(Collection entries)
■ ■ ■ ■

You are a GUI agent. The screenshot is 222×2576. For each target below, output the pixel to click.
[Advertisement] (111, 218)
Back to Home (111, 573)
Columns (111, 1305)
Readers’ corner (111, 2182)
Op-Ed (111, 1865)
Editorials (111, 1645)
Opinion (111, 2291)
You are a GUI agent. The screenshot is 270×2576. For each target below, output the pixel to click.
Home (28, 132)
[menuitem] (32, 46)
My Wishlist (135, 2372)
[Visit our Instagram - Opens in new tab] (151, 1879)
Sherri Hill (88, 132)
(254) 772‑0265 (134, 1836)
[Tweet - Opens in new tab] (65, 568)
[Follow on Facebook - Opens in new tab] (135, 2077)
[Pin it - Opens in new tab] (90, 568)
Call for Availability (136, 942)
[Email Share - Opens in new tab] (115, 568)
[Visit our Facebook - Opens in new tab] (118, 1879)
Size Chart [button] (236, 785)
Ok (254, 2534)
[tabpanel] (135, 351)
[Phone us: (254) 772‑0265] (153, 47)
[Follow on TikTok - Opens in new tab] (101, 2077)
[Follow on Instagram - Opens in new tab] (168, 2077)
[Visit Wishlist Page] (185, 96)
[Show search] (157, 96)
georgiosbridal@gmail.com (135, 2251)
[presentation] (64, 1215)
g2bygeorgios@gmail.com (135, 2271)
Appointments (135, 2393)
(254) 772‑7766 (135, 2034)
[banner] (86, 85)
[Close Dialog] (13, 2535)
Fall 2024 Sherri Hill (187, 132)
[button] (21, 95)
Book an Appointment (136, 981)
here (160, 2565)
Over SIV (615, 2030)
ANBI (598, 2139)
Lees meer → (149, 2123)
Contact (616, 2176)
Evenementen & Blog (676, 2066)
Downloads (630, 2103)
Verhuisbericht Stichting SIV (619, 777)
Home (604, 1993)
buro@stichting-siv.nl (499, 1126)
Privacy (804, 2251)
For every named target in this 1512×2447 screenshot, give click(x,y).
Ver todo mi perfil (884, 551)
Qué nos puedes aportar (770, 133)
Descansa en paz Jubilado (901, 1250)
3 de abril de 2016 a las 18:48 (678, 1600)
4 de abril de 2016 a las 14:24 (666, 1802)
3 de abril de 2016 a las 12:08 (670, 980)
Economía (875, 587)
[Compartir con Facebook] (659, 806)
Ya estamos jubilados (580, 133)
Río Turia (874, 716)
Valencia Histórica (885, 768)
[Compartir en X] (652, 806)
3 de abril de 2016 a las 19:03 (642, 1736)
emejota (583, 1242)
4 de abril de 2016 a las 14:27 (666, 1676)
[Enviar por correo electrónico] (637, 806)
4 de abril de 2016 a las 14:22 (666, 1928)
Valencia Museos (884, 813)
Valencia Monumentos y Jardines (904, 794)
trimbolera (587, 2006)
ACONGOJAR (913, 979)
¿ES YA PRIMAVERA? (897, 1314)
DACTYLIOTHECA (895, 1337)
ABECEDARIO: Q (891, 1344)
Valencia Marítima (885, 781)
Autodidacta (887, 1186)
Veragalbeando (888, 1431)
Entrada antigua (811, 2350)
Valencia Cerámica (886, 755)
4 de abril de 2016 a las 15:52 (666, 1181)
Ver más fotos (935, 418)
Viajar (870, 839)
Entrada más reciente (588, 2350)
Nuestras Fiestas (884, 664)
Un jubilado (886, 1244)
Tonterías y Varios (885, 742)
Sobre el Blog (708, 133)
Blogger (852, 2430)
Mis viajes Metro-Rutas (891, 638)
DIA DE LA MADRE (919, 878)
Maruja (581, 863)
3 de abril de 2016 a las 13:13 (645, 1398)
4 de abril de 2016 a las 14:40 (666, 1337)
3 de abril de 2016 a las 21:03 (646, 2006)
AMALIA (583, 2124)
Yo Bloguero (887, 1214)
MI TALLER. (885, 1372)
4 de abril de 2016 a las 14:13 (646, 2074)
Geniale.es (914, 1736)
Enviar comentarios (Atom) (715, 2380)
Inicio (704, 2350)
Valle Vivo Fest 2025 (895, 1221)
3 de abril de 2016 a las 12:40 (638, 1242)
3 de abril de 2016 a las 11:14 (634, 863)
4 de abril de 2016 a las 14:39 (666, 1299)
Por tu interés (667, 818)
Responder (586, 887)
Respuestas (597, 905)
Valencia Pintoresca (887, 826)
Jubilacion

■ ■ ■ ■

## WHAT TO DO:
Restate the records above word for word, omitting nothing.

## ANSWER:
You are a GUI agent. The screenshot is 222×2576. For each target below, output the pixel to click.
[Advertisement] (111, 218)
Back to Home (111, 573)
Columns (111, 1305)
Readers’ corner (111, 2182)
Op-Ed (111, 1865)
Editorials (111, 1645)
Opinion (111, 2291)
You are a GUI agent. The screenshot is 270×2576. For each target below, output the pixel to click.
Home (28, 132)
[menuitem] (32, 46)
My Wishlist (135, 2372)
[Visit our Instagram - Opens in new tab] (151, 1879)
Sherri Hill (88, 132)
(254) 772‑0265 (134, 1836)
[Tweet - Opens in new tab] (65, 568)
[Follow on Facebook - Opens in new tab] (135, 2077)
[Pin it - Opens in new tab] (90, 568)
Call for Availability (136, 942)
[Email Share - Opens in new tab] (115, 568)
[Visit our Facebook - Opens in new tab] (118, 1879)
Size Chart [button] (236, 785)
Ok (254, 2534)
[tabpanel] (135, 351)
[Phone us: (254) 772‑0265] (153, 47)
[Follow on TikTok - Opens in new tab] (101, 2077)
[Follow on Instagram - Opens in new tab] (168, 2077)
[Visit Wishlist Page] (185, 96)
[Show search] (157, 96)
georgiosbridal@gmail.com (135, 2251)
[presentation] (64, 1215)
g2bygeorgios@gmail.com (135, 2271)
Appointments (135, 2393)
(254) 772‑7766 (135, 2034)
[banner] (86, 85)
[Close Dialog] (13, 2535)
Fall 2024 Sherri Hill (187, 132)
[button] (21, 95)
Book an Appointment (136, 981)
here (160, 2565)
Over SIV (615, 2030)
ANBI (598, 2139)
Lees meer → (149, 2123)
Contact (616, 2176)
Evenementen & Blog (676, 2066)
Downloads (630, 2103)
Verhuisbericht Stichting SIV (619, 777)
Home (604, 1993)
buro@stichting-siv.nl (499, 1126)
Privacy (804, 2251)
For every named target in this 1512×2447 screenshot, give click(x,y).
Ver todo mi perfil (884, 551)
Qué nos puedes aportar (770, 133)
Descansa en paz Jubilado (901, 1250)
3 de abril de 2016 a las 18:48 (678, 1600)
4 de abril de 2016 a las 14:24 (666, 1802)
3 de abril de 2016 a las 12:08 (670, 980)
Economía (875, 587)
[Compartir con Facebook] (659, 806)
Ya estamos jubilados (580, 133)
Río Turia (874, 716)
Valencia Histórica (885, 768)
[Compartir en X] (652, 806)
3 de abril de 2016 a las 19:03 (642, 1736)
emejota (583, 1242)
4 de abril de 2016 a las 14:27 (666, 1676)
[Enviar por correo electrónico] (637, 806)
4 de abril de 2016 a las 14:22 (666, 1928)
Valencia Museos (884, 813)
Valencia Monumentos y Jardines (904, 794)
trimbolera (587, 2006)
ACONGOJAR (913, 979)
¿ES YA PRIMAVERA? (897, 1314)
DACTYLIOTHECA (895, 1337)
ABECEDARIO: Q (891, 1344)
Valencia Marítima (885, 781)
Autodidacta (887, 1186)
Veragalbeando (888, 1431)
Entrada antigua (811, 2350)
Valencia Cerámica (886, 755)
4 de abril de 2016 a las 15:52 (666, 1181)
Ver más fotos (935, 418)
Viajar (870, 839)
Entrada más reciente (588, 2350)
Nuestras Fiestas (884, 664)
Un jubilado (886, 1244)
Tonterías y Varios (885, 742)
Sobre el Blog (708, 133)
Blogger (852, 2430)
Mis viajes Metro-Rutas (891, 638)
DIA DE LA MADRE (919, 878)
Maruja (581, 863)
3 de abril de 2016 a las 13:13 (645, 1398)
4 de abril de 2016 a las 14:40 (666, 1337)
3 de abril de 2016 a las 21:03 (646, 2006)
AMALIA (583, 2124)
Yo Bloguero (887, 1214)
MI TALLER. (885, 1372)
4 de abril de 2016 a las 14:13 (646, 2074)
Geniale.es (914, 1736)
Enviar comentarios (Atom) (715, 2380)
Inicio (704, 2350)
Valle Vivo Fest 2025 (895, 1221)
3 de abril de 2016 a las 12:40 (638, 1242)
3 de abril de 2016 a las 11:14 (634, 863)
4 de abril de 2016 a las 14:39 (666, 1299)
Por tu interés (667, 818)
Responder (586, 887)
Respuestas (597, 905)
Valencia Pintoresca (887, 826)
Jubilacion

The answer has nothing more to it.